I just wonder if some of the 'abuse' referred to is just not agreeing with someone's point of view!
Well, yes and no. As we have seen from these fiery threads, some adult children and their parents have conflicting points of view on what constitutes abuse. That's normal enough. It's a rare abuser who says "hands up, I treat the people who love me like I am the God Of Everything and they are acolytes who must please Me or be corrected." But most abusers think like that, though I'll give myself some credit for creative expression 
The sad part about it, imo, is when they're incapable of seeing how this looks from a more 'normal' perspective. But incapable = genuinely not able, so there you go. It's an impasse. The only thing to do with an impasse is take the other road, even if it goes in an unexpected direction.
If you mean they fell out over ideological differences - it can happen, yes. I have a comparable story:-
A friend of my family is a white supremacist. He really believes in what he says, which is stunningly racist, and loves nothing more than expounding his "logic" to a captive audience at dinner. Having tried every approach from delicate to blunt as a mallet, and been dismissed, I simply told him & his (very adorable) wife that I find this distressing to hear so will choose not to in future. Cue dinner at their house: he launches into his theories; I quietly excuse myself and go outside for a fag. He was outraged! Utterly fuming at my disrespect for his opinions. Told everyone they know about my abuse of his hospitality, shocking manners, and ingratitude. This was years ago and he still avoids me as much as possible.
What if he was my father? His views really are obnoxious. I find it hard to believe anyone seriously thinks skin colour denotes intelligence & competence, but he does. I would still have had to walk away. He would still have dismissed my feelings as irrelevant. We'd still be limiting ourselves to polite greetings ... and he is the offended one, remember? People might think it awfully sad that his daughter avoids him, but what to do? Families do divide for ideological reasons sometimes.

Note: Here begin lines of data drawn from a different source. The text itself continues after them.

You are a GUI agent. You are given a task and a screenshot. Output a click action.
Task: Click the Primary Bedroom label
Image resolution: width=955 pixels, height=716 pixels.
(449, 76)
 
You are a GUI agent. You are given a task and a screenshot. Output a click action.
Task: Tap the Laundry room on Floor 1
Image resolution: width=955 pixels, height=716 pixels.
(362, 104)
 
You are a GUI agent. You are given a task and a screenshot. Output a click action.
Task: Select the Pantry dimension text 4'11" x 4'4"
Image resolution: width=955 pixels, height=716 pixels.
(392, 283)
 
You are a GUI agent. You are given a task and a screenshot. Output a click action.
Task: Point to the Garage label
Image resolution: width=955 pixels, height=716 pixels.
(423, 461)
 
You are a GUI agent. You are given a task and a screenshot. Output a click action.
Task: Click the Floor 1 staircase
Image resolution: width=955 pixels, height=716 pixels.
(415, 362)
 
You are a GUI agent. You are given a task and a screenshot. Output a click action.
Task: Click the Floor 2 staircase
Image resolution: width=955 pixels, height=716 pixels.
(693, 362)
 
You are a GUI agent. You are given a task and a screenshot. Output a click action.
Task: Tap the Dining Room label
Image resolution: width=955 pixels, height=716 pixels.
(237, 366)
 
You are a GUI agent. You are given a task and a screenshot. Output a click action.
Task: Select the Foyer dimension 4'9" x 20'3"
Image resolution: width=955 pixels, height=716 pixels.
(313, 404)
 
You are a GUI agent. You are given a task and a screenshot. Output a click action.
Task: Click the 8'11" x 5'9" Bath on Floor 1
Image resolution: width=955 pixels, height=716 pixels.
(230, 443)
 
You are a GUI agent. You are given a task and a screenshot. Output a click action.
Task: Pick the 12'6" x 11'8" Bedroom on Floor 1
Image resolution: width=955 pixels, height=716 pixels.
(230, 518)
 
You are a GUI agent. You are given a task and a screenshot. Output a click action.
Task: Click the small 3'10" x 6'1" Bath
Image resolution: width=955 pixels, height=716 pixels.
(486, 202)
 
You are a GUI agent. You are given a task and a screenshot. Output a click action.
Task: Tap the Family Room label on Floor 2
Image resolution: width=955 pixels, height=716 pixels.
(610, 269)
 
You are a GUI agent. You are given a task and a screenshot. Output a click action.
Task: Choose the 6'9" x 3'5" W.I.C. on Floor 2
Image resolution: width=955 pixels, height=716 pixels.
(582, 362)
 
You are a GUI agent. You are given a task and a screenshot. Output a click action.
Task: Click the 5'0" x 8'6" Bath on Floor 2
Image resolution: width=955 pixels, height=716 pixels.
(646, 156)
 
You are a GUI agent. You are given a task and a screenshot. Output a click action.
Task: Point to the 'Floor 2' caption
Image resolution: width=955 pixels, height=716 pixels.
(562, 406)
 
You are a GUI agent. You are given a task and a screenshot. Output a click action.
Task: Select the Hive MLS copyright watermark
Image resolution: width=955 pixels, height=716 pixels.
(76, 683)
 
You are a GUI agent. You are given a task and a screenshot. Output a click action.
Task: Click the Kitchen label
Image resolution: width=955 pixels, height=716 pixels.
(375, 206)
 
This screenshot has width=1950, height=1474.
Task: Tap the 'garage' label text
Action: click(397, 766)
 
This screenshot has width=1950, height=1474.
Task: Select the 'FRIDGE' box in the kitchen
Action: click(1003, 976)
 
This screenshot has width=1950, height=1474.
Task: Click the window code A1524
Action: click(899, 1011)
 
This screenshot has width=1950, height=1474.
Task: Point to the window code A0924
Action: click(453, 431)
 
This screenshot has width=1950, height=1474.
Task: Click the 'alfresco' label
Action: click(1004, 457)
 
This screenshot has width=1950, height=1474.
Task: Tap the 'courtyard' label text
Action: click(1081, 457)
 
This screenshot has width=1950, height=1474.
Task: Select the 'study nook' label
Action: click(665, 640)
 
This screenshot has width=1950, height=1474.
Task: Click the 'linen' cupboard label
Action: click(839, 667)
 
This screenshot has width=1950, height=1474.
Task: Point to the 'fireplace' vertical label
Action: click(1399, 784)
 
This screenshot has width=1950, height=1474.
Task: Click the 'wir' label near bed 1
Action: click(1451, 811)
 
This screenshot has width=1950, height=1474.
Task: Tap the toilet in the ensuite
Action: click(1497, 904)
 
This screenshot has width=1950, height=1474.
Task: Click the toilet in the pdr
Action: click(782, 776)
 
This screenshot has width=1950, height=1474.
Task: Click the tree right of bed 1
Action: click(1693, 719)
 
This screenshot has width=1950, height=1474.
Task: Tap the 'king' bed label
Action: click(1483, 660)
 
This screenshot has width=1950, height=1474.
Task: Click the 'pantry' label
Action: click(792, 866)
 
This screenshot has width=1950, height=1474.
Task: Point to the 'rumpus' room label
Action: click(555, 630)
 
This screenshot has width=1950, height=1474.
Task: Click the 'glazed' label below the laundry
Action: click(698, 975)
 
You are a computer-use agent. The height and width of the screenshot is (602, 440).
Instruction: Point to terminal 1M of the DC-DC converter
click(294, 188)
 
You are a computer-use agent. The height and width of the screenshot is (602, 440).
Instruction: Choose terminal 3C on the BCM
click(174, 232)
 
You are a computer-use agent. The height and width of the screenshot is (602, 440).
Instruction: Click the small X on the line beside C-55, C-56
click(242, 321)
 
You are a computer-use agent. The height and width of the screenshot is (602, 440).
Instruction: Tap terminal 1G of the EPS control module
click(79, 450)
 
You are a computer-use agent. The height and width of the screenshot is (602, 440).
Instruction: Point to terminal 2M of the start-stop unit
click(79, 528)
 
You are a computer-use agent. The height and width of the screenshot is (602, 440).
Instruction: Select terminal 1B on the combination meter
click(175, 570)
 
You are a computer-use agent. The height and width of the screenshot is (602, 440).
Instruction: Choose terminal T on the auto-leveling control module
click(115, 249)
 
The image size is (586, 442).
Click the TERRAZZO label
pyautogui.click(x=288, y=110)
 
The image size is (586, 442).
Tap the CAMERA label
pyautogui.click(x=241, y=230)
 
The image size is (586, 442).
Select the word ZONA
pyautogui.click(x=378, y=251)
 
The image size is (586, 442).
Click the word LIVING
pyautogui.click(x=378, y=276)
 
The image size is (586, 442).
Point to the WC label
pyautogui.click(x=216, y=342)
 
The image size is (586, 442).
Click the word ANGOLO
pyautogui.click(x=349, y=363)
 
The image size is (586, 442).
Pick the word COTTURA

I can't imagine you think they may have fallen out over a difference of opinion about what style of pushchair a GC should have, or anything like that. Happy families have successful conflict resolution strategies. Nobody reaches adulthood without having big rows with their parents (usually starting at 18 months, and repeating on a regular basis to 18 years
) Happy families know this, and get along just fine.
No-one would break up a happy, well-functioning family relationship over a petty row. They know how to get past that. The narrative of a broken family might sound like it, though. Their conflict resolution may always have been poor. One party may always have got their way. The habitually losing party may have cracked at the final dig, however trivial in isolation, and gone "No more!" You know, the straw that broke the camel's back.